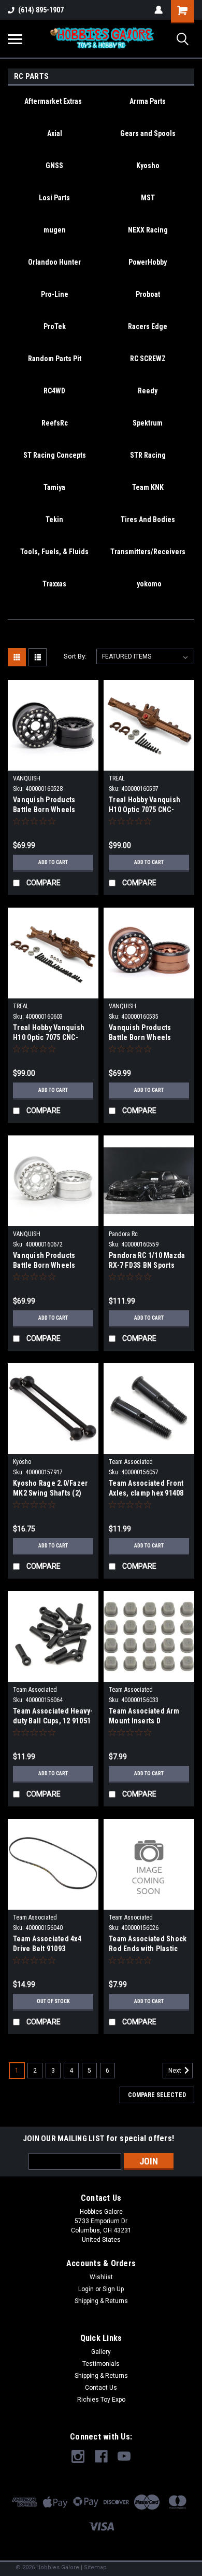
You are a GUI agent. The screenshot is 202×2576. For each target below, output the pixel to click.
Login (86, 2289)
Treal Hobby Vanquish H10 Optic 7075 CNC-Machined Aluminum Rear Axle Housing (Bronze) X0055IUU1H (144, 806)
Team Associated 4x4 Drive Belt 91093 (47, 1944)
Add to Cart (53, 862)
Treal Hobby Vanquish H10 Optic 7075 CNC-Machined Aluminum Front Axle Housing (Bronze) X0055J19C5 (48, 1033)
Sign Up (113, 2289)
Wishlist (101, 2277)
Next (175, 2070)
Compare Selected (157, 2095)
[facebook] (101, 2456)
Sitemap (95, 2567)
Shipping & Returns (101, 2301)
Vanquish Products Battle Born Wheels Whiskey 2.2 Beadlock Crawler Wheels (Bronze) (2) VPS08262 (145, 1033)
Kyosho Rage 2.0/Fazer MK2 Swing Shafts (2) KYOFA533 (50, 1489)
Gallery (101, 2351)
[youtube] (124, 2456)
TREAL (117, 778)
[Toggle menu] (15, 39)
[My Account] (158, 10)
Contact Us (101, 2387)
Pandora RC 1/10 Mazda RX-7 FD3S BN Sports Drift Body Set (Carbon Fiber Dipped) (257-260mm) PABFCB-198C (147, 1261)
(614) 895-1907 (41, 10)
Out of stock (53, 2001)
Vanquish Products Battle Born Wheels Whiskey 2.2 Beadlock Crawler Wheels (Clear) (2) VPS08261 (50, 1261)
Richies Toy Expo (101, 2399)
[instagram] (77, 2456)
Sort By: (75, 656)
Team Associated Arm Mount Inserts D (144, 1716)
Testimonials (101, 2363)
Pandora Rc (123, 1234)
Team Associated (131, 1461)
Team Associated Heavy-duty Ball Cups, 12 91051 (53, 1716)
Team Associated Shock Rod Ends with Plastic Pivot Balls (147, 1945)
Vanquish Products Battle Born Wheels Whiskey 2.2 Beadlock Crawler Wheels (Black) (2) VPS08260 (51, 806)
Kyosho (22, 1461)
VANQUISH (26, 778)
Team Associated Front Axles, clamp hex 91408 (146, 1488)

*To do*
Retype every entry exactly, but keep the pictures out of your copy.

*Written solution*
You are a GUI agent. The screenshot is 202×2576. For each target below, output the pixel to click.
Login (86, 2289)
Treal Hobby Vanquish H10 Optic 7075 CNC-Machined Aluminum Rear Axle Housing (Bronze) X0055IUU1H (144, 806)
Team Associated 4x4 Drive Belt 91093 (47, 1944)
Add to Cart (53, 862)
Treal Hobby Vanquish H10 Optic 7075 CNC-Machined Aluminum Front Axle Housing (Bronze) X0055J19C5 (48, 1033)
Sign Up (113, 2289)
Wishlist (101, 2277)
Next (175, 2070)
Compare Selected (157, 2095)
[facebook] (101, 2456)
Sitemap (95, 2567)
Shipping & Returns (101, 2301)
Vanquish Products Battle Born Wheels Whiskey 2.2 Beadlock Crawler Wheels (Bronze) (2) VPS08262 (145, 1033)
Kyosho Rage 2.0/Fazer MK2 Swing Shafts (2) KYOFA533 (50, 1489)
Gallery (101, 2351)
[youtube] (124, 2456)
TREAL (117, 778)
[Toggle menu] (15, 39)
[My Account] (158, 10)
Contact Us (101, 2387)
Pandora RC 1/10 Mazda RX-7 FD3S BN Sports Drift Body Set (Carbon Fiber Dipped) (257-260mm) PABFCB-198C (147, 1261)
(614) 895-1907 (41, 10)
Out of stock (53, 2001)
Vanquish Products Battle Born Wheels Whiskey 2.2 Beadlock Crawler Wheels (Clear) (2) VPS08261 (50, 1261)
Richies Toy Expo (101, 2399)
[instagram] (77, 2456)
Sort By: (75, 656)
Team Associated Arm Mount Inserts D (144, 1716)
Testimonials (101, 2363)
Pandora Rc (123, 1234)
Team Associated (131, 1461)
Team Associated Heavy-duty Ball Cups, 12 91051 (53, 1716)
Team Associated Shock Rod Ends with Plastic Pivot Balls (147, 1945)
Vanquish Products Battle Born Wheels Whiskey 2.2 Beadlock Crawler Wheels (Black) (2) VPS08260 (51, 806)
Kyosho (22, 1461)
VANQUISH (26, 778)
Team Associated Front Axles, clamp hex 91408 (146, 1488)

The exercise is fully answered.